Once you beat the first dungeon and recruit a party member, the game’s main gimmick for progressing through the story kicks in, as you’re given the choice of pulling out a sword from either the dark demon god, or the goddess of light. Whichever you choose, you end up having to fight a boss in order to claim the sword needed to open up an area on the world map, and then you explore a dungeon to get the next furi and beat up the boss protecting it. Rinse and repeat, and that’s the entire gameplay loop.
Needless to say, this can get repetitious fast, which is a shame since the combat is still solid as in most other Idea Factory games, but compared to the fun variety found in some of the other RPGs they published, it’s pretty disappointing that this just feels so much more repetitive and boring. It’s a gameplay loop that works and isn’t bad or broken, yes, but it doesn’t feel fulfilling in the slightest.
That being said, the Switch version does have an interesting bargaining chip going for it, and that’s the inclusion of every single piece of DLC released for the game, preinstalled from the get-go. Before loading a game, you’re given the option to disable and enable the DLC pieces of your choosing, meaning that you can choose whether or not you want to enable things such as extra costumes, bonus equipment, and extra challenge dungeons. While you definitely won’t be able to do much with the challenge dungeons until the late-game, you can benefit greatly from the equipment, since they give you an insane amount of defense, making the game pretty trivial, (this still won’t save you in the bonus dungeons, so don’t try going to them early) so if you want to make this game even easier, you can go nuts.
Likewise, you can also change the difficulty on the fly from five different options, from the standard easy, normal, and hard modes found in many other games, and Amateur and Hell difficulty options meant to push one extreme or the other. Even with the bonus equipment, the hell difficulty can make some main story boss fights really tricky, so thankfully you can still challenge yourself through that even with the DLC, which can help make the combat even better, though it doesn’t do anything about those repetitious dungeons.

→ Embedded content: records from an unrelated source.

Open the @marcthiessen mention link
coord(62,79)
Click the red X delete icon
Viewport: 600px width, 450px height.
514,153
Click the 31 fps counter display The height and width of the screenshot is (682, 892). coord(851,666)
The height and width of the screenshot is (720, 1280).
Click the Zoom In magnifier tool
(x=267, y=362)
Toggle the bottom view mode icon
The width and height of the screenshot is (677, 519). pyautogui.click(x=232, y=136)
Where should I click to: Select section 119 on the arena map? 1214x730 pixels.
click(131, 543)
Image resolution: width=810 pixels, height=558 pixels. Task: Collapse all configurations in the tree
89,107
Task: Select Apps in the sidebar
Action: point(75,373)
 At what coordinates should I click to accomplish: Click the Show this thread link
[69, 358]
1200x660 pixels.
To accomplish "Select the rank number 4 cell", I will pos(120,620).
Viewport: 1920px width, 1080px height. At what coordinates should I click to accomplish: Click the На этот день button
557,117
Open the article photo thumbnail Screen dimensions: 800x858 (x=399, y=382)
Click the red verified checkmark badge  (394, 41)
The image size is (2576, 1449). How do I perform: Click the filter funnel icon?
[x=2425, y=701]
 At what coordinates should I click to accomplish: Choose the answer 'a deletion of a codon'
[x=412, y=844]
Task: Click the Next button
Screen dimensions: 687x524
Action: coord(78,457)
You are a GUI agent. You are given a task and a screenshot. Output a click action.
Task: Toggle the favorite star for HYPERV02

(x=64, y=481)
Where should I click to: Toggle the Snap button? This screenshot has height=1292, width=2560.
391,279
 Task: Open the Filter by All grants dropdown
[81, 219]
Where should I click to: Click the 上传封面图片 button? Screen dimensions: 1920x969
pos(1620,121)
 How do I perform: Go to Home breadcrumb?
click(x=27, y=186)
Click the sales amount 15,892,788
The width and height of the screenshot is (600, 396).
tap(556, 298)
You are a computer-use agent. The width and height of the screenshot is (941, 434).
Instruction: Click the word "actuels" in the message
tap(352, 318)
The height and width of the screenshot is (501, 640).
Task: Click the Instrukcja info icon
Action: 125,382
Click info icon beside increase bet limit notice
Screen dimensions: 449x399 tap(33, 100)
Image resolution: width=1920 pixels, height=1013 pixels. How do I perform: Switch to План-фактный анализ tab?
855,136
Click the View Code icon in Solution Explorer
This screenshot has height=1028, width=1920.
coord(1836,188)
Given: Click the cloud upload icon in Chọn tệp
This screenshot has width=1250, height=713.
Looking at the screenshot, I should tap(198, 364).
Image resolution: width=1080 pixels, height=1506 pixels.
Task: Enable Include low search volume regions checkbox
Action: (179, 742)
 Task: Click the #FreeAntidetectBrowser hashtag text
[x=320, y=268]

In conclusion, Fairy Fencer F is still a pretty decent RPG, containing a lot of the same fun mechanics that make quite a bit of the other Idea Factory RPGs work so well. However, it all comes down to the gameplay loop in the end, and unfortunately, while the combat is great fun and exploration is fine, the repetitive nature of traversing simplistic dungeons over and over again is just a big bore, as even with the boosters and free DLC the game lets you use to power through the story if you so desire, it still feels like you’re just going in boring circles and not doing much of anything, even as you recruit new party members, gain access to alchemy and sidequests, and have lots to do. When it just feels like busy work, it’s tough to recommend this older game over one of IF’s newer RPGS.
It also doesn’t help that nothing too terribly gripping happens in the story, so even as I went through dozens and dozens of missions and dungeons and had fun with the combat, I never really felt the motivation to see some sort of grand finale or max out my rank. Combine that with awful performance issues in handheld mode, and this is a poor port of a pretty OK game. If you still really want to play this game on the Switch, I strongly advise you stick to TV play unless you don’t mind the dips in framerate and low-res environments. Otherwise, just pick this up on another system or hope that a better Idea Factory title like Sega Hard Girls gets ported in the future.
I give Fairy Fencer F: Advent Dark Force a 5 out of 10.